Wally Byam did not fear the impossible. This fact was evident when he decided to lead a caravan of Airstreams from Cape Town, South Africa to Cairo, Egypt. The trip required years of planning, as the group would be traveling through multiple countries, meeting foreign officials, and driving across a variety of terrains. In addition, the caravan required meticulous preparation for adequate food and fuel supplies as well as vaccinations. Several staff members were hired for the caravan including a mechanic and two advance scouts. The advance scouts – Dale “PeeWee” Schwamborn and Nick Charles, son of Airstream president Andy Charles – surveyed road conditions, scouted locations for food, fuel, and parking, and facilitated introductions between government officials and the caravanners. The caravan was photographed by Pete Turner who would later become a world-renowned photographer.
Some said it simply couldn’t be done, but that did not stop Wally. In total, 106 people ages 6 to 86 joined this incredible 7-month, over 12,000-mile long journey across Africa led by Wally in his iconic Gold Airstream. It was the adventure of a lifetime. Caravanners met Ethiopian Emperor Haile Selassie and were invited to his palace. They visited Victoria Falls and wildlife reserves where they saw elephants, crocodiles, giraffes, and more. They explored ancient Zimbabwe ruins and traveled through deserts and rainforests. They were welcomed by locals with elaborate ceremonies and purchased souvenirs and exotic foods from vibrant local markets. To top it all off, Wally negotiated with the Egyptian Department of Antiquities to allow the caravan to stay the night at the foot of the Pyramids of Giza.
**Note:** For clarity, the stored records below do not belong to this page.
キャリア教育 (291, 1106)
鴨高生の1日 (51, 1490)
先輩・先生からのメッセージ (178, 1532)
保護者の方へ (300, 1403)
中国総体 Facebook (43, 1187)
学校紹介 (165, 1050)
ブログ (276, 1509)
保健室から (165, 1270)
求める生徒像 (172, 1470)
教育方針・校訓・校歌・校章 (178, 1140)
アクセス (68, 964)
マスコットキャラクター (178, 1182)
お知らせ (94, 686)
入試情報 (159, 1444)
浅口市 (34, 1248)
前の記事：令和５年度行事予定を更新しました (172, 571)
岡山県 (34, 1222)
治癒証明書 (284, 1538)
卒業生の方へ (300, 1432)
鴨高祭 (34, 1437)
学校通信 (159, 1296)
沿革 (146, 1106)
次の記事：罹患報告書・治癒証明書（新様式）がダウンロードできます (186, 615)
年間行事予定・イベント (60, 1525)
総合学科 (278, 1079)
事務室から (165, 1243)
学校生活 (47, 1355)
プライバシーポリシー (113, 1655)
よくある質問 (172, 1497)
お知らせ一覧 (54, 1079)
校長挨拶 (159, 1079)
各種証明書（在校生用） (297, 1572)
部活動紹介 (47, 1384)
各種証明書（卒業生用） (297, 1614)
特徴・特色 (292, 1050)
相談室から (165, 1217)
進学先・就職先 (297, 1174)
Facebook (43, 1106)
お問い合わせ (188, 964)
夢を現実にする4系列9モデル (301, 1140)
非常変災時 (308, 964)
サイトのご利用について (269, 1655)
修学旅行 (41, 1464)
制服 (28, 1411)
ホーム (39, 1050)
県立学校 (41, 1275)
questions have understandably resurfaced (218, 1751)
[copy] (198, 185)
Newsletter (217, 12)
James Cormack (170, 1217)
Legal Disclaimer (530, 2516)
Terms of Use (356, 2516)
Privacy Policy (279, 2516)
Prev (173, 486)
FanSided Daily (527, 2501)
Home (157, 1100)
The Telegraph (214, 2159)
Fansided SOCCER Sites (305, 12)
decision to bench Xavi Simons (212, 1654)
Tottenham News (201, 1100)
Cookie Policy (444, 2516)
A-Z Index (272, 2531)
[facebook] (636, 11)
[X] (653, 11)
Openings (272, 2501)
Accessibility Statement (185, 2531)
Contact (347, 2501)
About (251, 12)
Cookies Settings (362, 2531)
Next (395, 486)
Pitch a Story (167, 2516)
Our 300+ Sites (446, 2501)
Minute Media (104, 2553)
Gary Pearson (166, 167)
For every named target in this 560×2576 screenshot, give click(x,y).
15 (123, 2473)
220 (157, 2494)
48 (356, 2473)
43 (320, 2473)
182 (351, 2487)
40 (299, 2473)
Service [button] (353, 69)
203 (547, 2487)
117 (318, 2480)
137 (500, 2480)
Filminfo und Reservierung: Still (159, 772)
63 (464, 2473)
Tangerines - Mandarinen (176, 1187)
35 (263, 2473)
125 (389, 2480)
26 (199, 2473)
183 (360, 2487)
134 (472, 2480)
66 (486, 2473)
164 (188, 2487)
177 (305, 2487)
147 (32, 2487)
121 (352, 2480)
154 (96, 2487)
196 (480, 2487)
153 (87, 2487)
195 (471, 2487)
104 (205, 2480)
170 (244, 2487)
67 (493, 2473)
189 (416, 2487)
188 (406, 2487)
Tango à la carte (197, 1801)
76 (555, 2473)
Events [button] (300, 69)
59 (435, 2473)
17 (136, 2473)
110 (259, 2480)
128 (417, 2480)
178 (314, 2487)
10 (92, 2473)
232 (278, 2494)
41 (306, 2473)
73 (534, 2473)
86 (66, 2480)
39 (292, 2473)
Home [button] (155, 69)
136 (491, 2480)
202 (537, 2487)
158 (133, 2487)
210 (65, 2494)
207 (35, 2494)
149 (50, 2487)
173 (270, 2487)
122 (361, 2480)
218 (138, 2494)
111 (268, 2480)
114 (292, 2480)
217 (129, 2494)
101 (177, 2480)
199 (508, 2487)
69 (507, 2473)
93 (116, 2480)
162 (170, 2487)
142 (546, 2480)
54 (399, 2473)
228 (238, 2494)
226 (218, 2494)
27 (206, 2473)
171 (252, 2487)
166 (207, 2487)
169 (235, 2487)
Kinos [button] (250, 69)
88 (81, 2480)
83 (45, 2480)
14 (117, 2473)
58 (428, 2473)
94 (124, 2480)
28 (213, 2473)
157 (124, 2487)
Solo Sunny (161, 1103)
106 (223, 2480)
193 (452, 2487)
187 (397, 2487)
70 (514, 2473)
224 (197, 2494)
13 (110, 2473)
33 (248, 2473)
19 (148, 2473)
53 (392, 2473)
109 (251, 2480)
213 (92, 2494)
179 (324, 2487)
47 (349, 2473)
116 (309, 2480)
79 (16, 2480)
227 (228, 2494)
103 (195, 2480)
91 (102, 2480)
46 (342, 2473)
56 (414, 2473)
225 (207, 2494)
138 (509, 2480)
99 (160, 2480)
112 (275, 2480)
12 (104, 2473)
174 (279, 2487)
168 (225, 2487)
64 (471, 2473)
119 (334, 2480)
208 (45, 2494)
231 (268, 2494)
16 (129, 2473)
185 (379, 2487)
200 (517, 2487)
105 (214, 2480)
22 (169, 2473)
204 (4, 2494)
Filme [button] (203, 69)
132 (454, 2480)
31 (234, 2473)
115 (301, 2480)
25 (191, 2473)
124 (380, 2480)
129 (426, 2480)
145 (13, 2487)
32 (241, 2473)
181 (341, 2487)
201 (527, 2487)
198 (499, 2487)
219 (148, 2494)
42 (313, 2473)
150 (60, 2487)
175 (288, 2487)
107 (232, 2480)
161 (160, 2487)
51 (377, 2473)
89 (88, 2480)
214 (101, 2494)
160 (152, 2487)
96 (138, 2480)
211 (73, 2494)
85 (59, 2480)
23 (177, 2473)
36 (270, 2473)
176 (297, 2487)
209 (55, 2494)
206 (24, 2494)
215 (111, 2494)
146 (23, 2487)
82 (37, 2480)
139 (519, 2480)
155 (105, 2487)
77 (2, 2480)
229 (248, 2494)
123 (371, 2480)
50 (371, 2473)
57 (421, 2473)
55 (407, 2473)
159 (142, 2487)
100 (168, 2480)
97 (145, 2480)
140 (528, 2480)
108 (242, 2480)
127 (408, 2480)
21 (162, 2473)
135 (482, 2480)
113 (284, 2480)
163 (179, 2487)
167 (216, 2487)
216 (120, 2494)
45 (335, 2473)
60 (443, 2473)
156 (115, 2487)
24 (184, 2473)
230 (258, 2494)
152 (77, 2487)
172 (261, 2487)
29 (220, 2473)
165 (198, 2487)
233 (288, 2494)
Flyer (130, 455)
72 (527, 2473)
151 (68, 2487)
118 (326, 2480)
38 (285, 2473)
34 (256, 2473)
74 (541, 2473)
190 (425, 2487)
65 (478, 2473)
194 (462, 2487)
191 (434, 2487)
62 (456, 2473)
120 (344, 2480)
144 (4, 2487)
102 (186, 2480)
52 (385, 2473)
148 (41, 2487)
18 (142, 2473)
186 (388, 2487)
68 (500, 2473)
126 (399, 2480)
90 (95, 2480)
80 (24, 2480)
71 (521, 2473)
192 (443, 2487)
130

The caravan was no easy feat: They encountered muddy roads, mountainous roads, desert sands, and occasionally no roads at all. Due to the roughness of the terrain, some days they were only able to make it 2 miles. One caravanner had an emergency operation in the Ethiopian wilderness that was carried out by a doctor on the caravan. Incredibly, 25 of the 41 families had never been on a caravan before. Nonetheless, 29 of the 41 Airstreams made it to the pyramids and several traveled an additional 2 ½ months and roughly 5,000 miles through the Near East. Ultimately, 20 Airstreams then continued on to join the 1960 European Caravan.
Upon their arrival in Cairo on February 6, 1960, Wally sent a triumphant telegram to his cousin and caravan organizer Helen Byam Schwamborn that read, “Because the impossible takes a little longer, we arrived a little late, but you can tell the world that the Wally Byam Caravan from Cape Town to Cairo is history.”